I am a 20 year old female who just wants to find her soul mate! Who doesn't right? But what if I already know who he is?! "How do you know that?" you ask. I know that because I just know okay! Haha I'm not a psycho I promise. It's just I've gotten to the point where yeah I know I'm young blah blah and I don't need to find Mr. Future My Husband right now blah blah but I swear to you (whoever is crazy enough to read past the first line) that somewhere out in this universe, hopefully about 5-10 miles away, the man I am supposed to spend the rest of my life with is just walking around eating a bagel. And I ask him..."WHY THE HECK ARE YOU JUST EATING THAT BAGEL?!?" Come find me! I'm right here typing about you! It makes me CRAZY mad just thinking about it.
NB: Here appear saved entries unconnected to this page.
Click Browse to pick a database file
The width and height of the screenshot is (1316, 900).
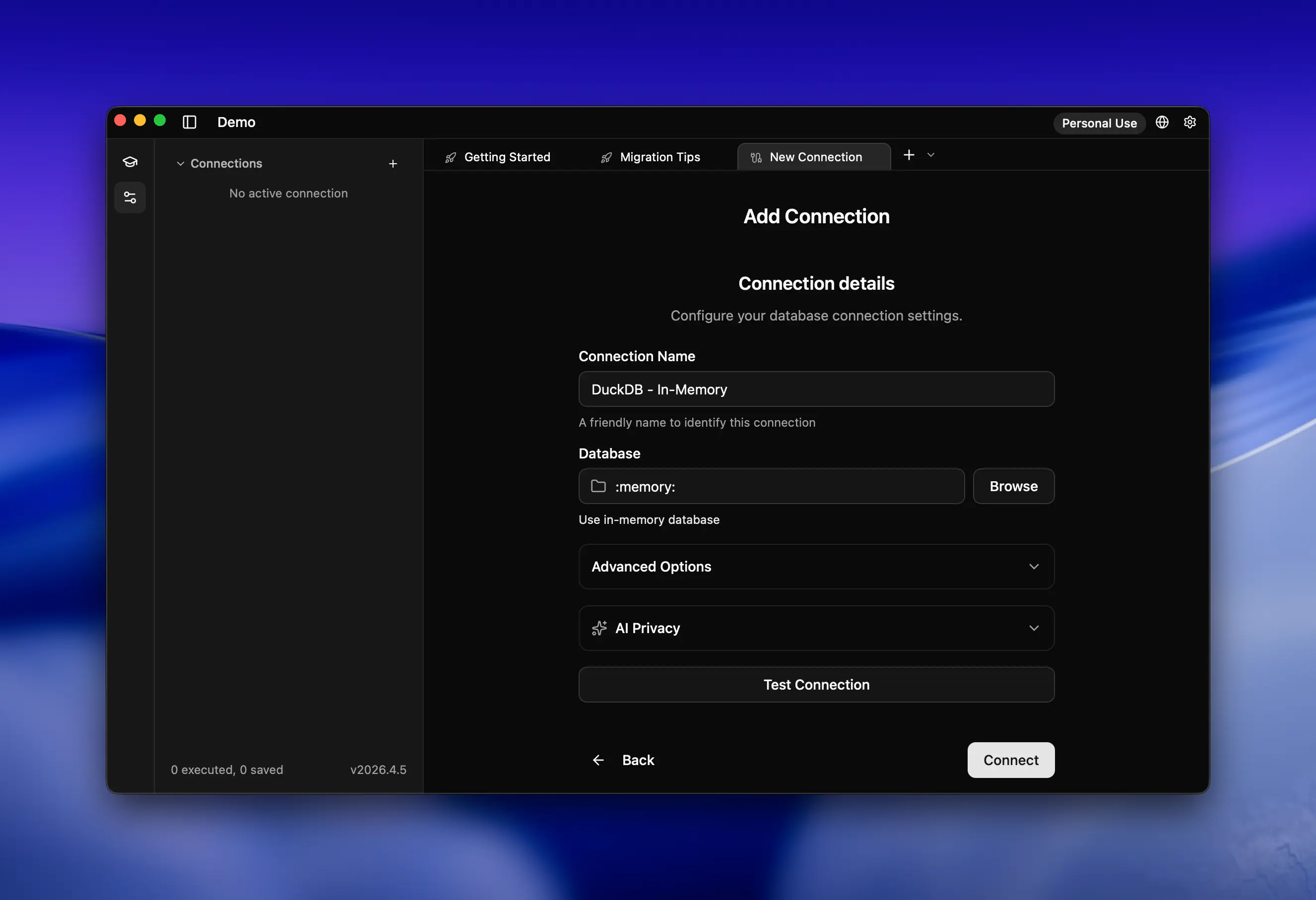pos(1013,486)
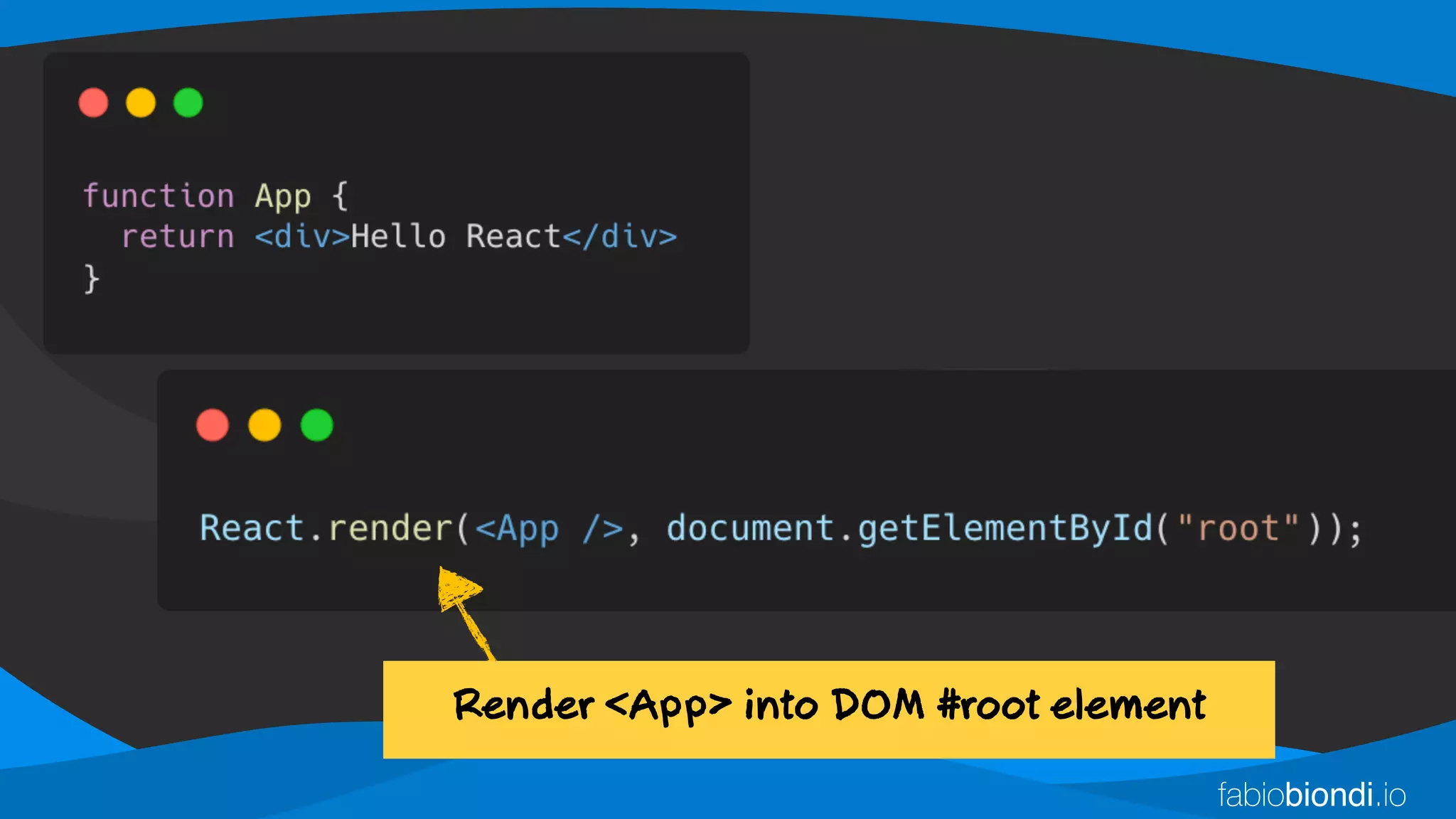1456x819 pixels.
Task: Click the Hello React text
Action: pyautogui.click(x=456, y=237)
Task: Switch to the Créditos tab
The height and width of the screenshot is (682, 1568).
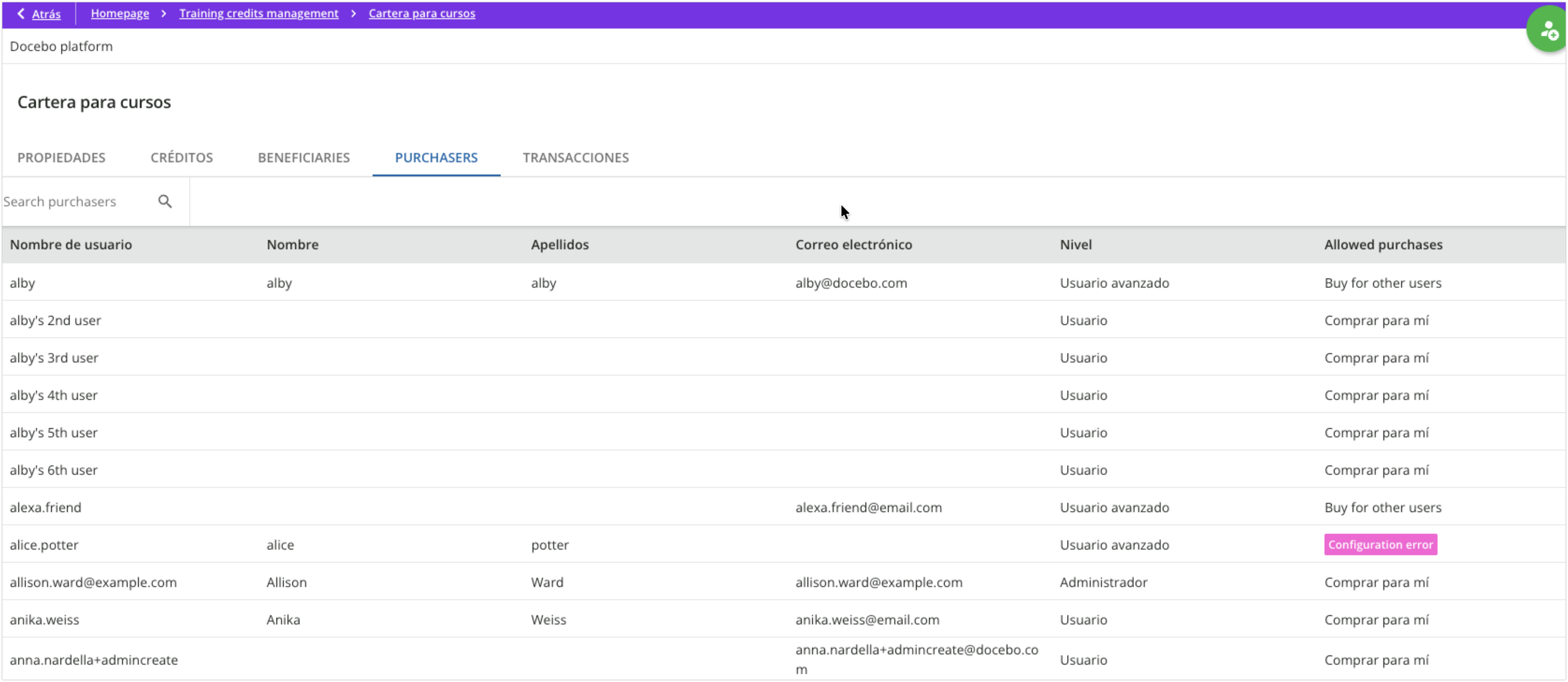Action: [181, 158]
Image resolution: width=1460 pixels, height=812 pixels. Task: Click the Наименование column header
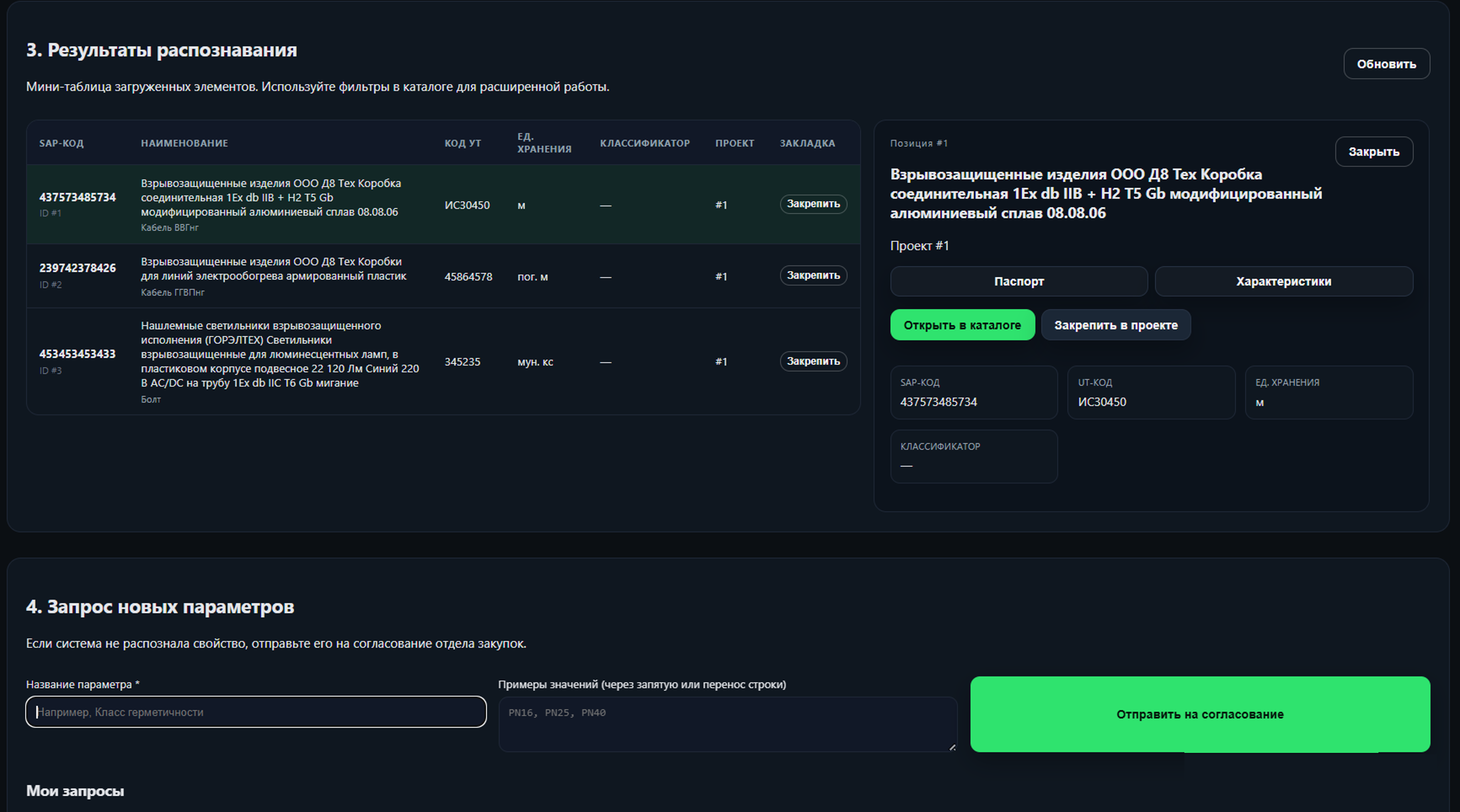[x=184, y=144]
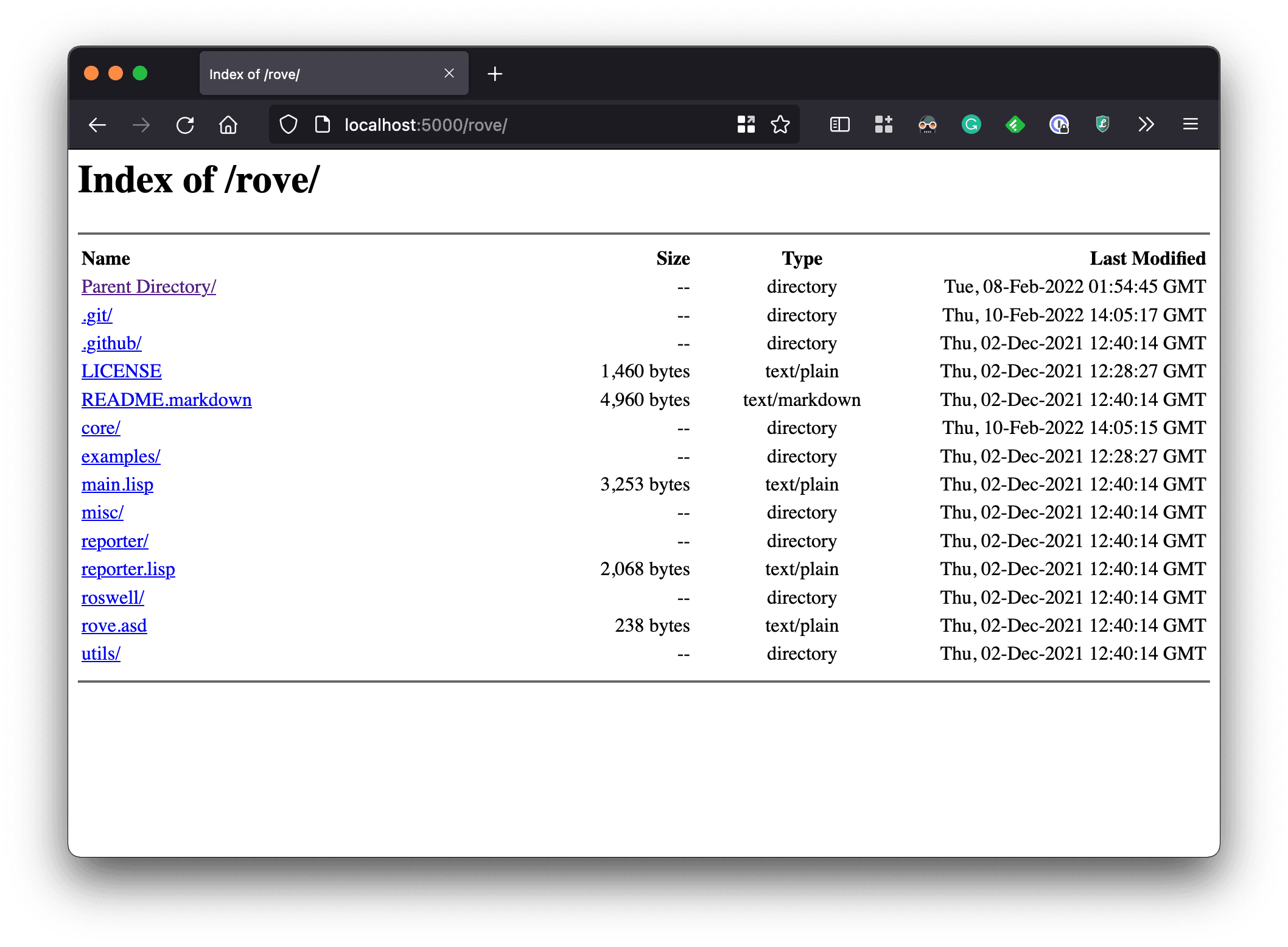This screenshot has height=947, width=1288.
Task: Open the rove.asd file link
Action: (x=114, y=626)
Okay so back to "who is this person you know you're supposed to marry?" business. Technically, I don't know who it is really, but I know who I want it to be. And no it's not Ryan Gosling crazy pants. I know him. In my head at least. It's the person who I thought up who represents all I want and all I need. This might sound a little picky, but you can't settle right? I don't know. Things haven't been going the way I want them to when it comes to relationships. I just have to see how everything turns out right?
I HOPE NOT.
P.S. To any guys who might be reading this. Put the bagel down and take notes.